- **WHAT YOU NEED TO DO**: Your response should consist of every record, exactly as given.

====

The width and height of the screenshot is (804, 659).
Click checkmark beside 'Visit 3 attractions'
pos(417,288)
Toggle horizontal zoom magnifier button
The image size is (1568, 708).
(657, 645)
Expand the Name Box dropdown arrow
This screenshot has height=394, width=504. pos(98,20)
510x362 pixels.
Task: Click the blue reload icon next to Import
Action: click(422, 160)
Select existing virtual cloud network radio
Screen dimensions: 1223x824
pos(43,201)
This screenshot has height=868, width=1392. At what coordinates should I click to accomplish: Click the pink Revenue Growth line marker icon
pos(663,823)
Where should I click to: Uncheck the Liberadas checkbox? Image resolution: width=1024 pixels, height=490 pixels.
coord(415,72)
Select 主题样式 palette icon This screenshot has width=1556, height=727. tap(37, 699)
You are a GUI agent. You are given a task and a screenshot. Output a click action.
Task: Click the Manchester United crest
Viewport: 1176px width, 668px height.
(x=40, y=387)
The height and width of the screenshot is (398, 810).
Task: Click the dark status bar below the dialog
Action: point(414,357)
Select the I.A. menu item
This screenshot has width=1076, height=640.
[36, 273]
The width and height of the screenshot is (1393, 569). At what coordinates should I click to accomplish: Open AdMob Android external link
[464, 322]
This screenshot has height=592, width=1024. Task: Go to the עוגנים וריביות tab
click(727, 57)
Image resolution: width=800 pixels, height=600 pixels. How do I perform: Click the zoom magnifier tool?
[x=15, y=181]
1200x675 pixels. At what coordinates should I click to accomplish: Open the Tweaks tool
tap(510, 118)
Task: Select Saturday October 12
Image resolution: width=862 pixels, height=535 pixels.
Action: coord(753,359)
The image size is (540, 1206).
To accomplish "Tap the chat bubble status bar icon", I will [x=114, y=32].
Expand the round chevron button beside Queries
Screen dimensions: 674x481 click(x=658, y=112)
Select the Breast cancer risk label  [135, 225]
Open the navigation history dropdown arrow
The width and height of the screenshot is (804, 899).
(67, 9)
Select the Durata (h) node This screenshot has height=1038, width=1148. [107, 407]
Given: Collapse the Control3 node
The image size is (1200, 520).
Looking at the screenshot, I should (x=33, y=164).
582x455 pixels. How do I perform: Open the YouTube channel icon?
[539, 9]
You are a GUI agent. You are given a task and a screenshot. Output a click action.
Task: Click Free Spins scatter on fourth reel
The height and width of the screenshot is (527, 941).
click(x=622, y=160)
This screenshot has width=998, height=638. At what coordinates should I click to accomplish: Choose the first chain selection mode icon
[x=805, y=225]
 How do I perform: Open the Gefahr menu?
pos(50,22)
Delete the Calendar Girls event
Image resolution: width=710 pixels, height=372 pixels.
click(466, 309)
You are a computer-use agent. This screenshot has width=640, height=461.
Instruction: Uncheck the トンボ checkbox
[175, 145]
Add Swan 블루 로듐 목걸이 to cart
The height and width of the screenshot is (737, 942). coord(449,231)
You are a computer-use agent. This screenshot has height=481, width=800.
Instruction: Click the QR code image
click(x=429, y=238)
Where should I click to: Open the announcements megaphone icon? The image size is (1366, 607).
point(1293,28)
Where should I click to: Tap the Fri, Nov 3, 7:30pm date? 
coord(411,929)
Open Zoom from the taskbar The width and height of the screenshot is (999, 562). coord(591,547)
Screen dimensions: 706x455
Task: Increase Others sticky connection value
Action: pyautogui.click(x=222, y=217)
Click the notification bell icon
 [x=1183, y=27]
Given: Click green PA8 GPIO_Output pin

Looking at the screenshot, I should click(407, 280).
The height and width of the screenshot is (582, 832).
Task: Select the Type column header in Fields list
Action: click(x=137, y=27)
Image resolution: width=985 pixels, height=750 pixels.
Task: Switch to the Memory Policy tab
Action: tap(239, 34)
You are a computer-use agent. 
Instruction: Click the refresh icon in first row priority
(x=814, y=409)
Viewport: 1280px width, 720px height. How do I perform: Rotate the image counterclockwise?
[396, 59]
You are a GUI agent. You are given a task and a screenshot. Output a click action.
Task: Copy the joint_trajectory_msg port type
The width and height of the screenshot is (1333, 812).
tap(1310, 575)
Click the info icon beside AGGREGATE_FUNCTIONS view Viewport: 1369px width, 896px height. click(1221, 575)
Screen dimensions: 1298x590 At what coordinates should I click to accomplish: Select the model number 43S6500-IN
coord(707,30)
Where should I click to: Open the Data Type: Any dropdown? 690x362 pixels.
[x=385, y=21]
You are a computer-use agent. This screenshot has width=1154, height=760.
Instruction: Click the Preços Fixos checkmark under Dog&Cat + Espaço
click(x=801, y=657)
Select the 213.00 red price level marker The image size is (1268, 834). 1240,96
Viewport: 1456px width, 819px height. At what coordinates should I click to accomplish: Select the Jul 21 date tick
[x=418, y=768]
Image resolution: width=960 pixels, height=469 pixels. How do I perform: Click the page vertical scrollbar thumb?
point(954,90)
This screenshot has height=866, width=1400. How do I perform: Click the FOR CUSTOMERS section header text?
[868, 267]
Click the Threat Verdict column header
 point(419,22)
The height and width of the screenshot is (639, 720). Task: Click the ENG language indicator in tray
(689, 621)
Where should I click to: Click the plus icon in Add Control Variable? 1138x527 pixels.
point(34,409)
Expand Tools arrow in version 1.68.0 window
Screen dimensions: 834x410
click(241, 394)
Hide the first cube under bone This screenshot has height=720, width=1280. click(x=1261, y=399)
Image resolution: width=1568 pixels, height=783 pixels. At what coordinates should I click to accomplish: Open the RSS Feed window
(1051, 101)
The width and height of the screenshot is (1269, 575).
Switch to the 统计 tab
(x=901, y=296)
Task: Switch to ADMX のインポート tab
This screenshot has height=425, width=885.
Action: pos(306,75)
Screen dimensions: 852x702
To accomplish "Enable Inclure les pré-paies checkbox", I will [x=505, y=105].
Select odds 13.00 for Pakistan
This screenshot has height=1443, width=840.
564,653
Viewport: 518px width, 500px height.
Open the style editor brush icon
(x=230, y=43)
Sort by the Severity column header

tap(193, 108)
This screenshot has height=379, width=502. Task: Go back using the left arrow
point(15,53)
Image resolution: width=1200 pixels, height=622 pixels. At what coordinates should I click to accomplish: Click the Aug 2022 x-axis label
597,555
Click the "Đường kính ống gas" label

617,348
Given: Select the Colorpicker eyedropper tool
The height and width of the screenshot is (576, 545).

====

- **REPLY TO THE EXERCISE**:
The width and height of the screenshot is (804, 659).
Click checkmark beside 'Visit 3 attractions'
pos(417,288)
Toggle horizontal zoom magnifier button
The image size is (1568, 708).
(657, 645)
Expand the Name Box dropdown arrow
This screenshot has height=394, width=504. pos(98,20)
510x362 pixels.
Task: Click the blue reload icon next to Import
Action: click(422, 160)
Select existing virtual cloud network radio
Screen dimensions: 1223x824
pos(43,201)
This screenshot has height=868, width=1392. At what coordinates should I click to accomplish: Click the pink Revenue Growth line marker icon
pos(663,823)
Where should I click to: Uncheck the Liberadas checkbox? Image resolution: width=1024 pixels, height=490 pixels.
coord(415,72)
Select 主题样式 palette icon This screenshot has width=1556, height=727. tap(37, 699)
You are a GUI agent. You are given a task and a screenshot. Output a click action.
Task: Click the Manchester United crest
Viewport: 1176px width, 668px height.
(x=40, y=387)
The height and width of the screenshot is (398, 810).
Task: Click the dark status bar below the dialog
Action: point(414,357)
Select the I.A. menu item
This screenshot has width=1076, height=640.
[36, 273]
The width and height of the screenshot is (1393, 569). At what coordinates should I click to accomplish: Open AdMob Android external link
[464, 322]
This screenshot has height=592, width=1024. Task: Go to the עוגנים וריביות tab
click(727, 57)
Image resolution: width=800 pixels, height=600 pixels. How do I perform: Click the zoom magnifier tool?
[x=15, y=181]
1200x675 pixels. At what coordinates should I click to accomplish: Open the Tweaks tool
tap(510, 118)
Task: Select Saturday October 12
Image resolution: width=862 pixels, height=535 pixels.
Action: coord(753,359)
The image size is (540, 1206).
To accomplish "Tap the chat bubble status bar icon", I will [x=114, y=32].
Expand the round chevron button beside Queries
Screen dimensions: 674x481 click(x=658, y=112)
Select the Breast cancer risk label  [135, 225]
Open the navigation history dropdown arrow
The width and height of the screenshot is (804, 899).
(67, 9)
Select the Durata (h) node This screenshot has height=1038, width=1148. [107, 407]
Given: Collapse the Control3 node
The image size is (1200, 520).
Looking at the screenshot, I should (x=33, y=164).
582x455 pixels. How do I perform: Open the YouTube channel icon?
[539, 9]
You are a GUI agent. You are given a task and a screenshot. Output a click action.
Task: Click Free Spins scatter on fourth reel
The height and width of the screenshot is (527, 941).
click(x=622, y=160)
This screenshot has width=998, height=638. At what coordinates should I click to accomplish: Choose the first chain selection mode icon
[x=805, y=225]
 How do I perform: Open the Gefahr menu?
pos(50,22)
Delete the Calendar Girls event
Image resolution: width=710 pixels, height=372 pixels.
click(466, 309)
You are a computer-use agent. This screenshot has width=640, height=461.
Instruction: Uncheck the トンボ checkbox
[175, 145]
Add Swan 블루 로듐 목걸이 to cart
The height and width of the screenshot is (737, 942). coord(449,231)
You are a computer-use agent. This screenshot has height=481, width=800.
Instruction: Click the QR code image
click(x=429, y=238)
Where should I click to: Open the announcements megaphone icon? The image size is (1366, 607).
point(1293,28)
Where should I click to: Tap the Fri, Nov 3, 7:30pm date? 
coord(411,929)
Open Zoom from the taskbar The width and height of the screenshot is (999, 562). coord(591,547)
Screen dimensions: 706x455
Task: Increase Others sticky connection value
Action: pyautogui.click(x=222, y=217)
Click the notification bell icon
 [x=1183, y=27]
Given: Click green PA8 GPIO_Output pin

Looking at the screenshot, I should click(407, 280).
The height and width of the screenshot is (582, 832).
Task: Select the Type column header in Fields list
Action: click(x=137, y=27)
Image resolution: width=985 pixels, height=750 pixels.
Task: Switch to the Memory Policy tab
Action: tap(239, 34)
You are a computer-use agent. 
Instruction: Click the refresh icon in first row priority
(x=814, y=409)
Viewport: 1280px width, 720px height. How do I perform: Rotate the image counterclockwise?
[396, 59]
You are a GUI agent. You are given a task and a screenshot. Output a click action.
Task: Copy the joint_trajectory_msg port type
The width and height of the screenshot is (1333, 812).
tap(1310, 575)
Click the info icon beside AGGREGATE_FUNCTIONS view Viewport: 1369px width, 896px height. click(1221, 575)
Screen dimensions: 1298x590 At what coordinates should I click to accomplish: Select the model number 43S6500-IN
coord(707,30)
Where should I click to: Open the Data Type: Any dropdown? 690x362 pixels.
[x=385, y=21]
You are a computer-use agent. This screenshot has width=1154, height=760.
Instruction: Click the Preços Fixos checkmark under Dog&Cat + Espaço
click(x=801, y=657)
Select the 213.00 red price level marker The image size is (1268, 834). 1240,96
Viewport: 1456px width, 819px height. At what coordinates should I click to accomplish: Select the Jul 21 date tick
[x=418, y=768]
Image resolution: width=960 pixels, height=469 pixels. How do I perform: Click the page vertical scrollbar thumb?
point(954,90)
This screenshot has height=866, width=1400. How do I perform: Click the FOR CUSTOMERS section header text?
[868, 267]
Click the Threat Verdict column header
 point(419,22)
The height and width of the screenshot is (639, 720). Task: Click the ENG language indicator in tray
(689, 621)
Where should I click to: Click the plus icon in Add Control Variable? 1138x527 pixels.
point(34,409)
Expand Tools arrow in version 1.68.0 window
Screen dimensions: 834x410
click(241, 394)
Hide the first cube under bone This screenshot has height=720, width=1280. click(x=1261, y=399)
Image resolution: width=1568 pixels, height=783 pixels. At what coordinates should I click to accomplish: Open the RSS Feed window
(1051, 101)
The width and height of the screenshot is (1269, 575).
Switch to the 统计 tab
(x=901, y=296)
Task: Switch to ADMX のインポート tab
This screenshot has height=425, width=885.
Action: pos(306,75)
Screen dimensions: 852x702
To accomplish "Enable Inclure les pré-paies checkbox", I will [x=505, y=105].
Select odds 13.00 for Pakistan
This screenshot has height=1443, width=840.
564,653
Viewport: 518px width, 500px height.
Open the style editor brush icon
(x=230, y=43)
Sort by the Severity column header

tap(193, 108)
This screenshot has height=379, width=502. Task: Go back using the left arrow
point(15,53)
Image resolution: width=1200 pixels, height=622 pixels. At what coordinates should I click to accomplish: Click the Aug 2022 x-axis label
597,555
Click the "Đường kính ống gas" label

617,348
Given: Select the Colorpicker eyedropper tool
The height and width of the screenshot is (576, 545).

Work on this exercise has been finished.